▶ [WORK TASK]:
Your job is to give again, exactly and with no additions, the lines in the records below from the one with "Task: Click the Long" through the one with "The height and width of the screenshot is (720, 1280).", both included. Omit the pictures.

Stored items:
※

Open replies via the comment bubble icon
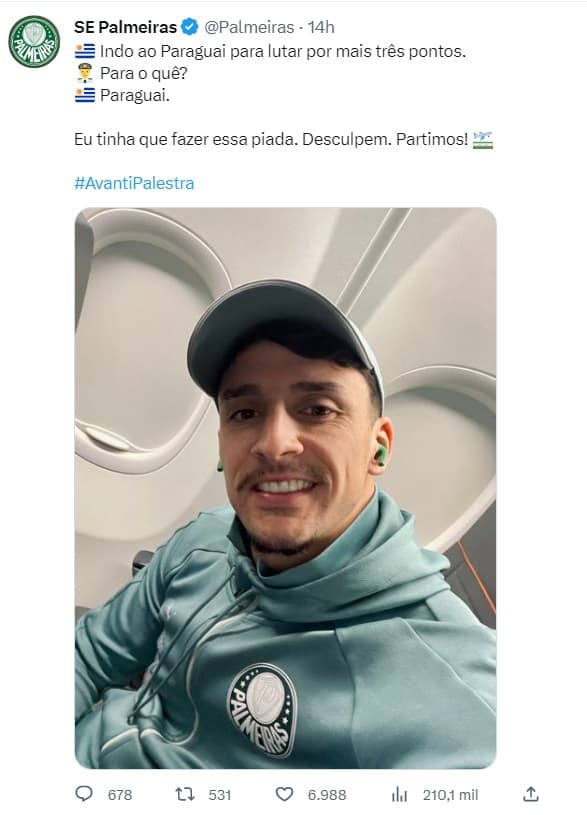This screenshot has width=587, height=815. pyautogui.click(x=84, y=794)
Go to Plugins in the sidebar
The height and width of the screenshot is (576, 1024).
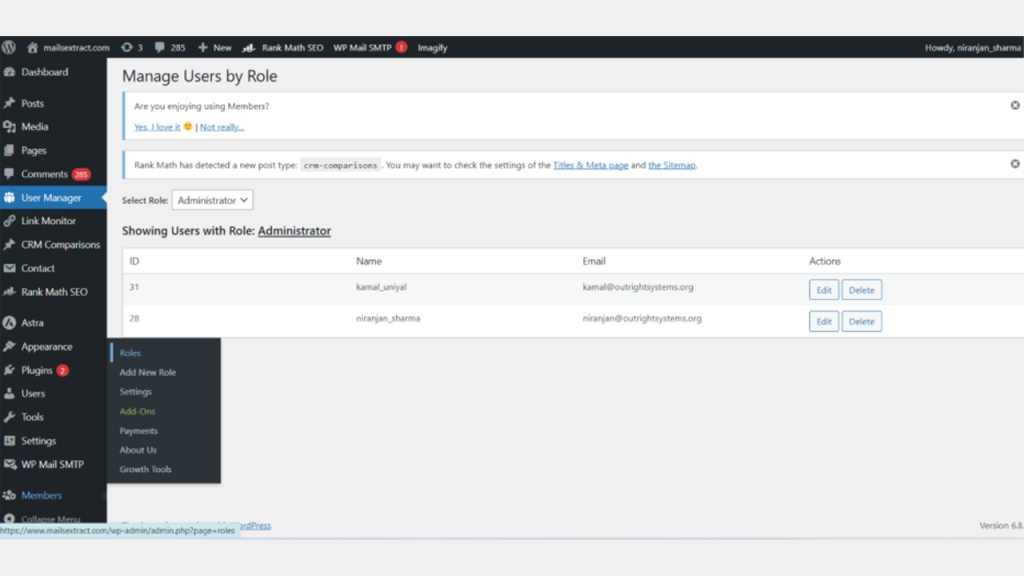(x=37, y=370)
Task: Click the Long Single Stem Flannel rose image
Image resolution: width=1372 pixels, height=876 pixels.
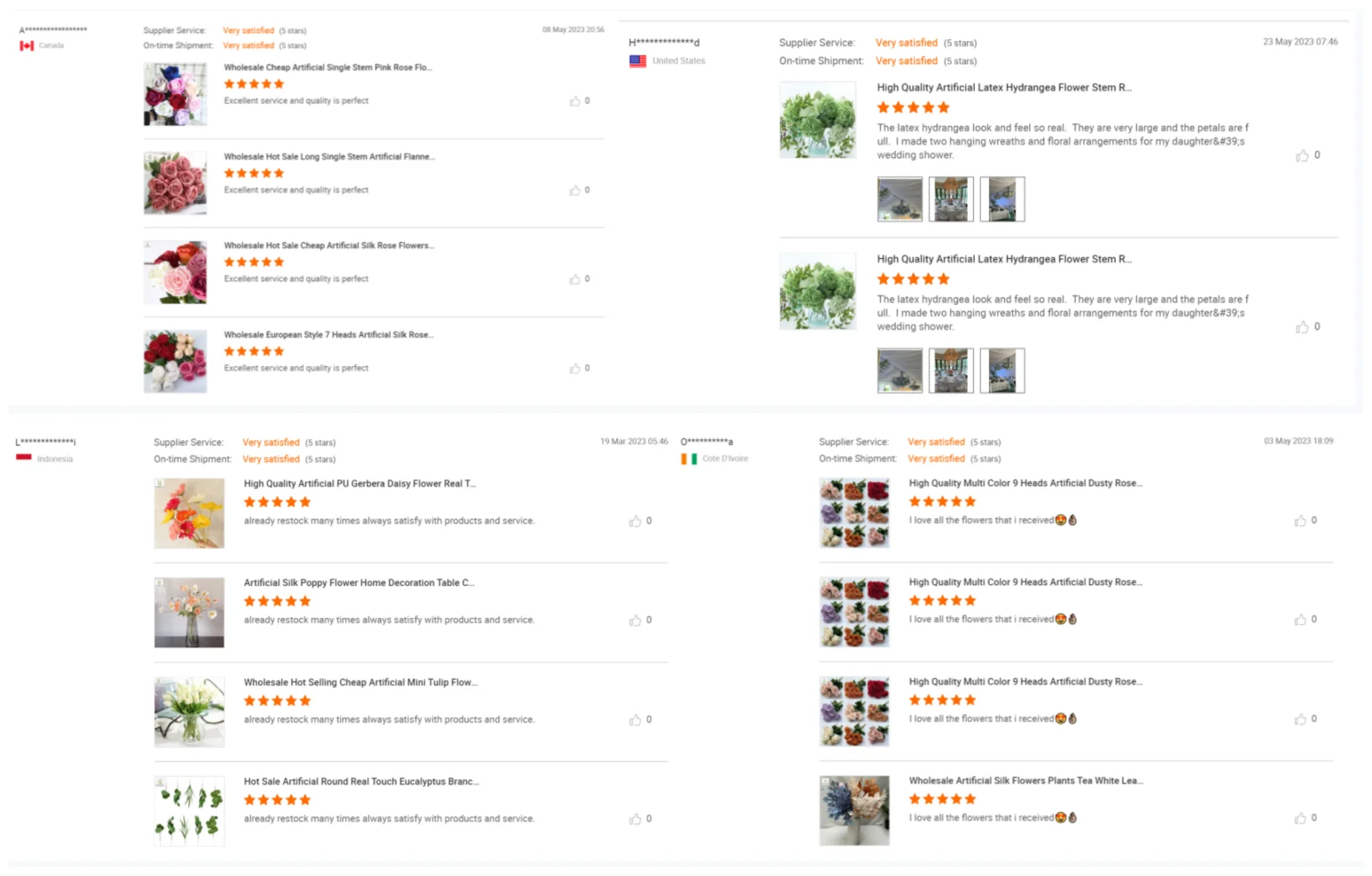Action: coord(175,183)
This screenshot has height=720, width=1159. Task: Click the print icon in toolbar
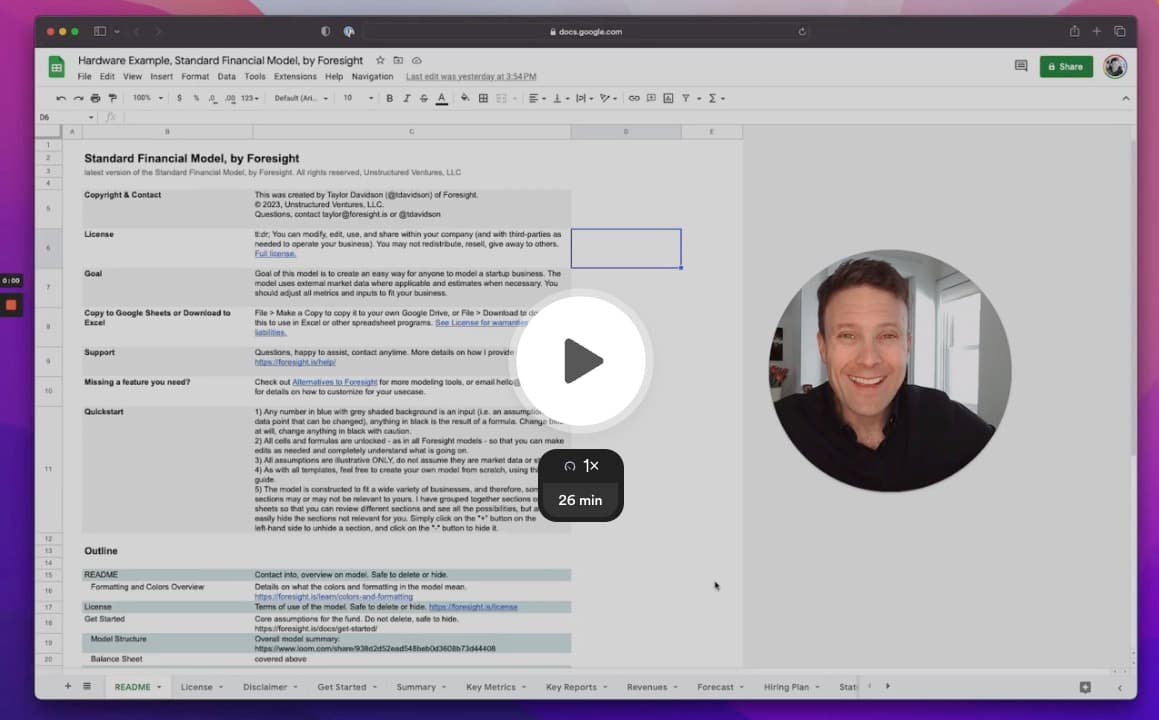pyautogui.click(x=95, y=98)
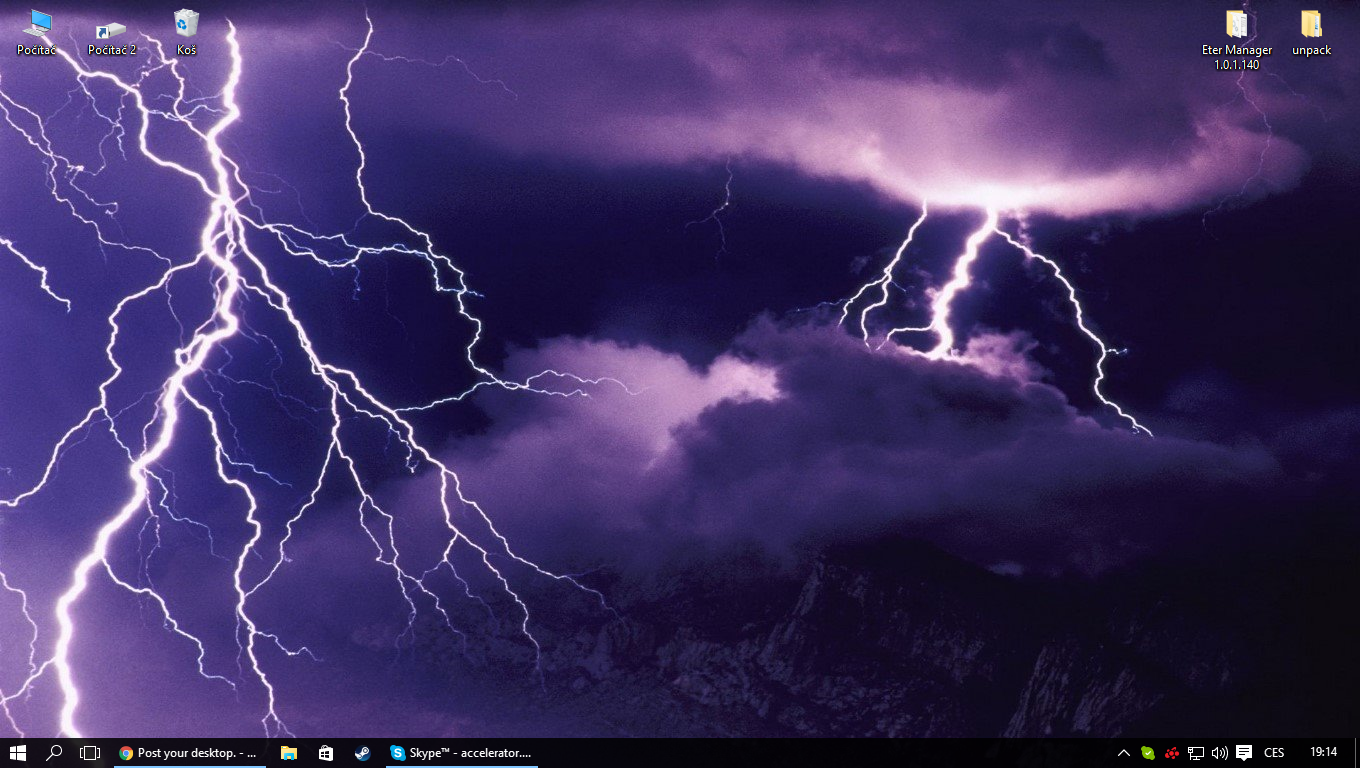Select the Počítač 2 shortcut icon
Screen dimensions: 1360x768
(x=111, y=32)
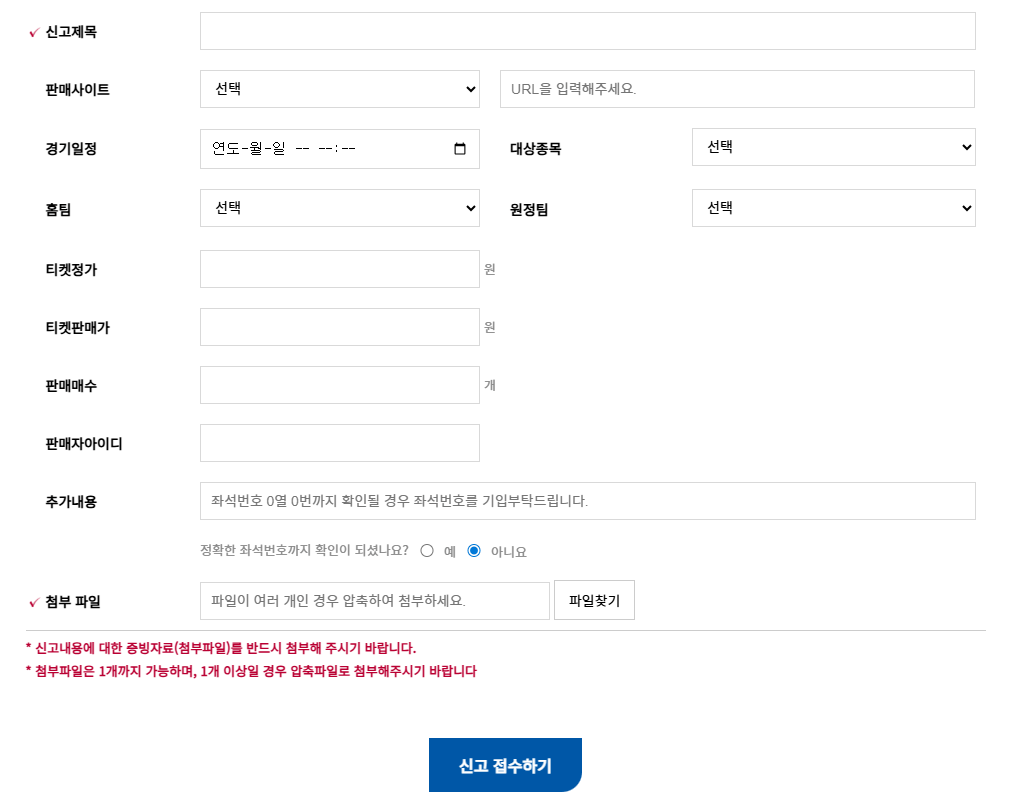Focus the 티켓판매가 input box
Screen dimensions: 1018x810
(340, 327)
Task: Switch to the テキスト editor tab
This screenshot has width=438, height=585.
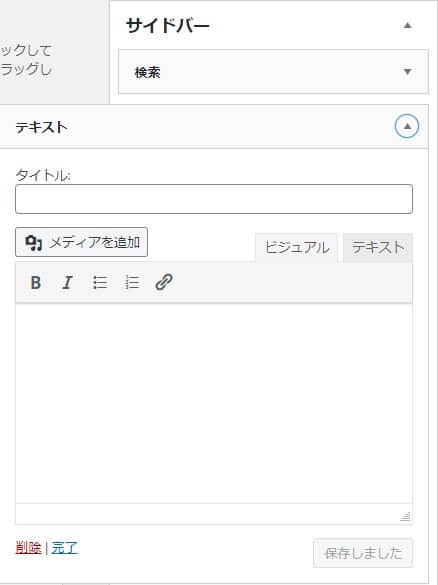Action: coord(378,248)
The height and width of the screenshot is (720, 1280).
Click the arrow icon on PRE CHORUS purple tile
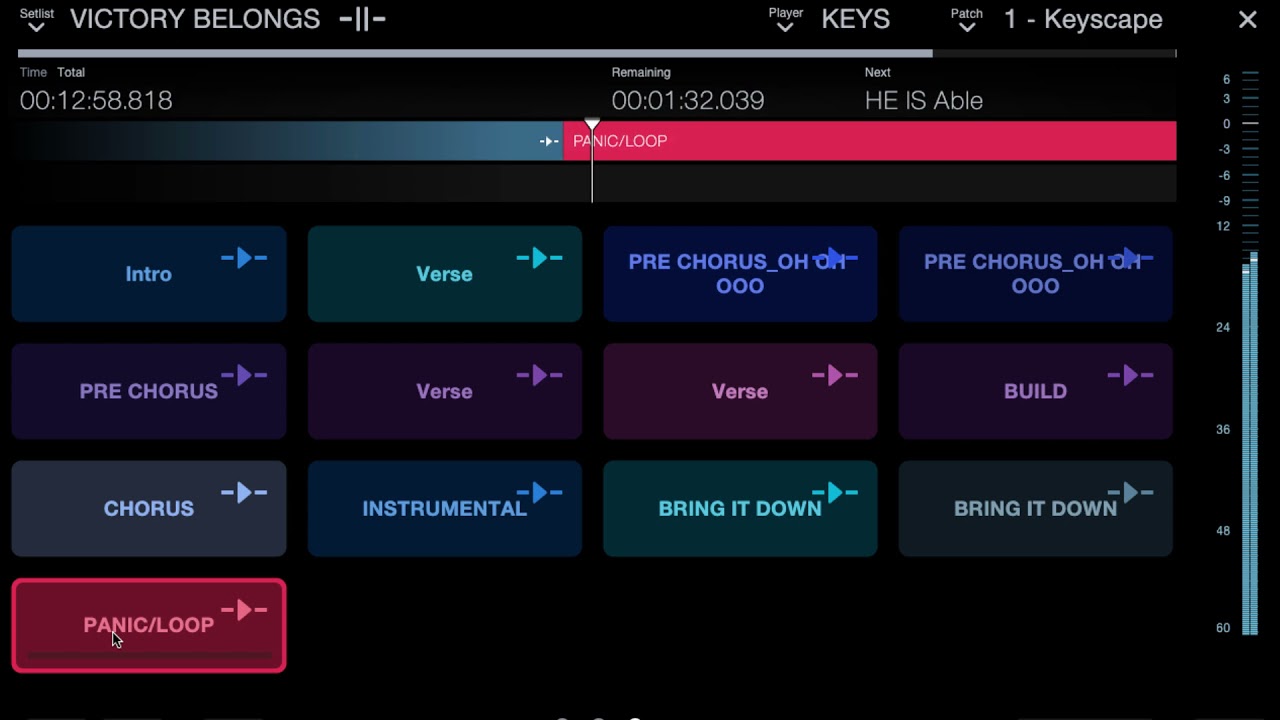click(x=244, y=376)
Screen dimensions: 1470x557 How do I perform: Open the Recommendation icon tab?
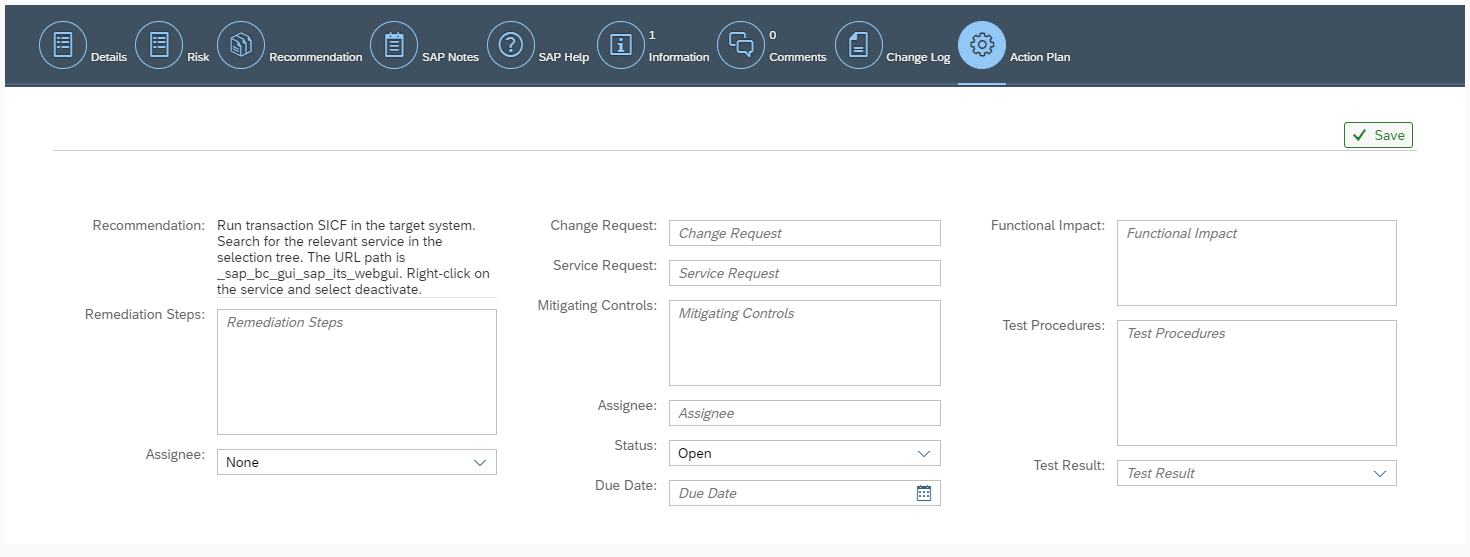point(241,45)
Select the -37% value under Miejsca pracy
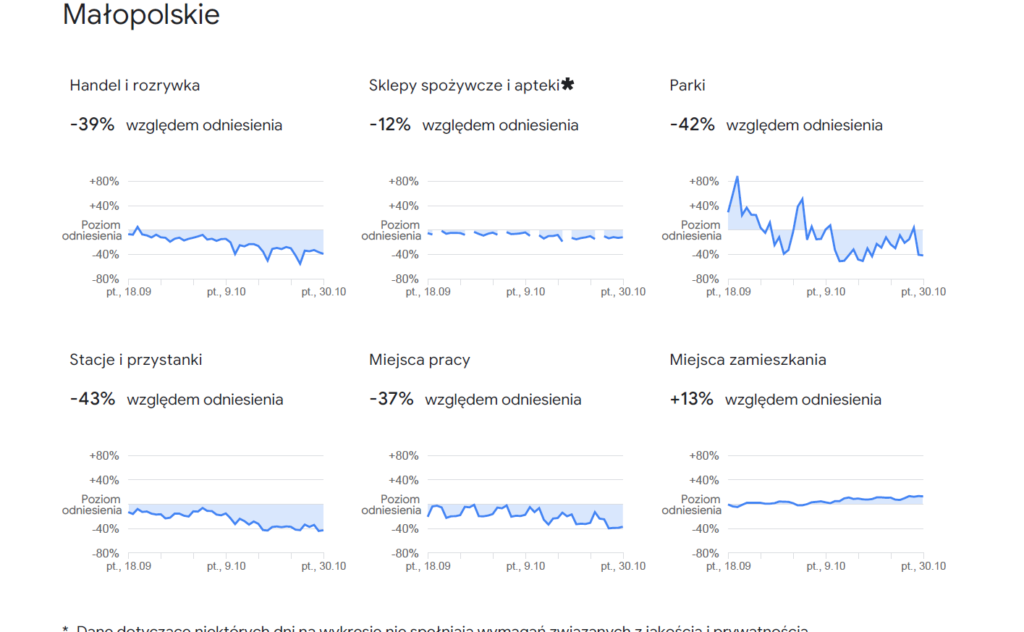 coord(391,399)
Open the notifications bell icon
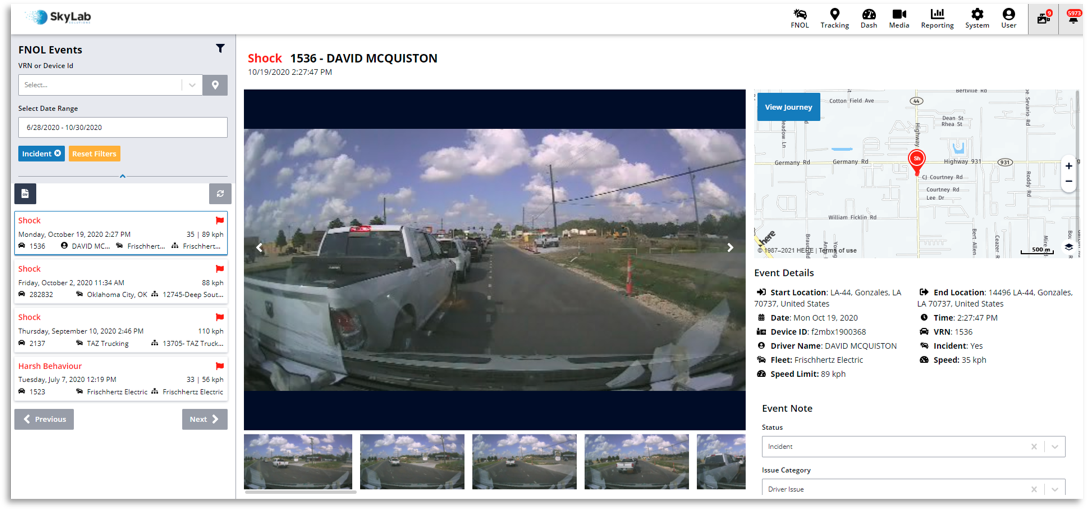 point(1074,17)
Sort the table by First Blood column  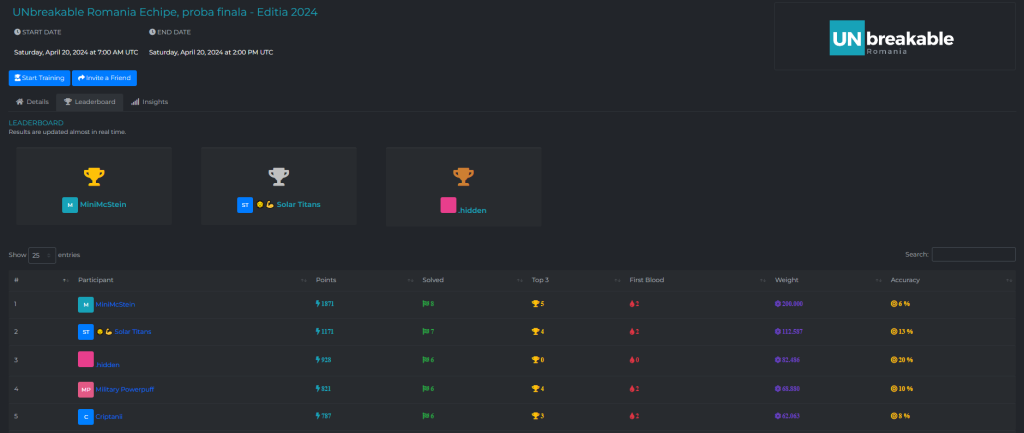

※

▶ [WRITTEN REPLY]:
Task: Click the Long Single Stem Flannel rose image
Image resolution: width=1372 pixels, height=876 pixels.
Action: coord(175,183)
This screenshot has height=720, width=1159. Task: Click the print icon in toolbar
pyautogui.click(x=95, y=98)
Select the Počítač 2 shortcut icon
Screen dimensions: 1360x768
(x=111, y=32)
Focus the 티켓판매가 input box
Screen dimensions: 1018x810
(340, 327)
Task: Switch to the テキスト editor tab
This screenshot has width=438, height=585.
Action: coord(378,248)
The height and width of the screenshot is (720, 1280).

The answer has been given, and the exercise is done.